Jon Stewart has left audiences high and dry, right? After 16 years hosting The Daily Show, he left viewers with just six months warning of his impending retirement.
The reality is that despite Stewart’s retirement, viewers may be entering a golden age of satirical news coverage. And why not? Mainstream news isn’t doing its job anymore and The Daily Show with Jon Stewart trained a variety of producers, writers and comedians in how to skewer the news while telling it. Stewart didn’t leave viewers alone when he departed. He left a wealth of comedy: five deserving alums with their very own satirical news shows, as well as one with an incredibly funny podcast.
Most know Stephen Colbert will be hosting The Late Show after David Letterman steps down. Here’s an exclusive clip of him reassuring a panicked viewer who’s freaking out over Jon Stewart’s retirement.
Keep in mind that Colbert enjoyed a few years when The Colbert Report was equal to—and occasionally better than—The Daily Show. He’ll be back every night and though he won’t be playing his trademark farcically conservative character anymore, he ought to be bringing much of his humor to a longer format.
It will be exciting to see where Colbert takes his show, and how intensely he’s willing to rethink network late night’s tried and true, yet rather tepid format. He’s already said his show needs to feature more women than late night typically does, and it may end up being closer to The Daily Show in coverage, too.
The Daily Show itself will still be around, with a no less talented and incisive comedian than Stewart himself.

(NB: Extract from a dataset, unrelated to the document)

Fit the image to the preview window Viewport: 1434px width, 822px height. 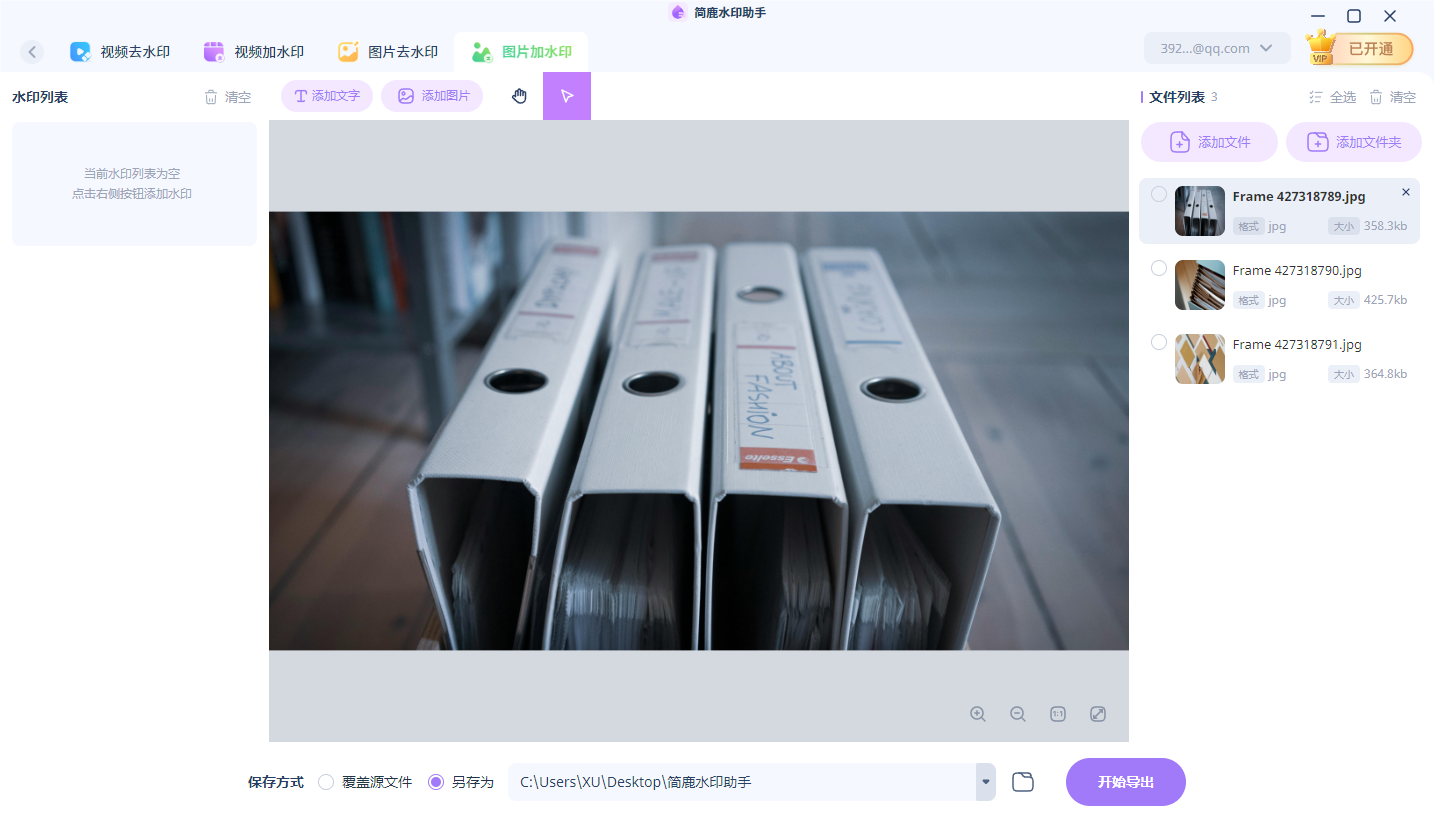pos(1097,713)
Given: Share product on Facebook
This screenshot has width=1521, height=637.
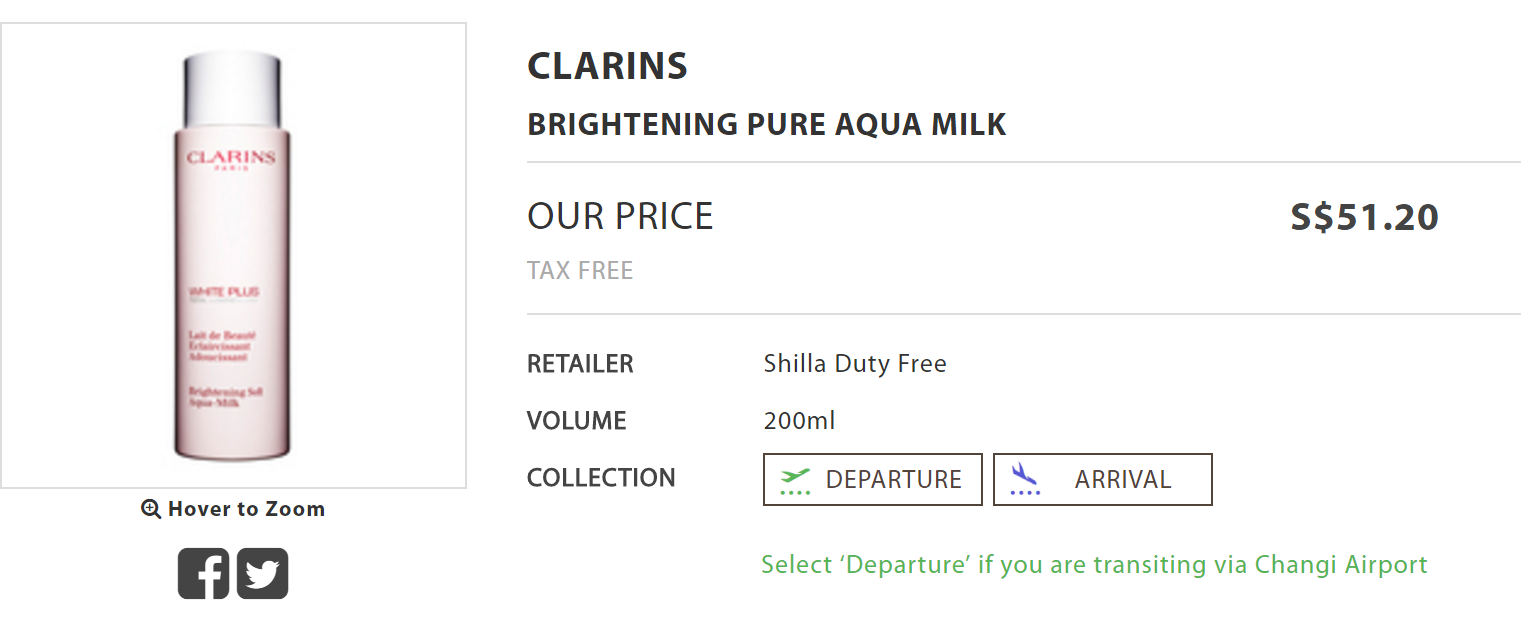Looking at the screenshot, I should point(203,574).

Trevor Noah’s got the chops as a comic, but can he wrangle an entire show and act as its host? Much of The Daily Show‘s infrastructure is still in place: organization, writers, and even supporting talent.
As big a deal as was made over the exodus of correspondents like Samantha Bee and Jason Jones, it does create more room for fan favorites Jessica Williams, John Hodgman, and Al Madrigal. There’s also room for new correspondents who can continue pushing The Daily Show forward.

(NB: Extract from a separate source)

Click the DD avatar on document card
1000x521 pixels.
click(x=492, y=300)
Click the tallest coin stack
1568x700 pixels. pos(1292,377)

Early in 2016, we’ll have a show which Daily Show alum Samantha Bee describes as “female as f**k.” She’s essentially been given carte blanche by TBS to create a new kind of nightly show, and they’re letting her take her time to make it her way. (She’s also developing a separate TBS comedy series with Jason Jones titled “The Detours.”)

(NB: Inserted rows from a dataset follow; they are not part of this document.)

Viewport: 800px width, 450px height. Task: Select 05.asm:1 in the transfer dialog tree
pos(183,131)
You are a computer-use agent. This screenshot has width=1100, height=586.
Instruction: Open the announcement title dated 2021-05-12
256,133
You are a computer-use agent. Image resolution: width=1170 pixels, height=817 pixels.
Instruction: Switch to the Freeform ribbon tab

It remains to be seen whether she tackles news the same way Stewart does, but there’s a reason Bee holds the record for longest run by a regular on The Daily Show (2003-2015) outside of Stewart himself. If you recall her roles in a number of Daily Show election episodes, you’ll also know she’s the most capable on this list of giving us hilarious and poignant 2016 election coverage.
Hewing closest in tone (so far) to Jon Stewart’s “Daily Show” format, John Oliver’s weekly HBO show (officially released for free on YouTube) has more of a laser focus on issues. Where Stewart would offer a buffet of topics, Oliver hones in on one. He’s already seeing real-world results, including prompting the IRS to investigate certain televangelists.
While not guaranteed, Oliver’s also discussed the possibility of expanding the show from a half-hour to a full hour or doing more frequent episodes in the future. It’s clear he’s enjoying his role and the freedom that HBO has given him.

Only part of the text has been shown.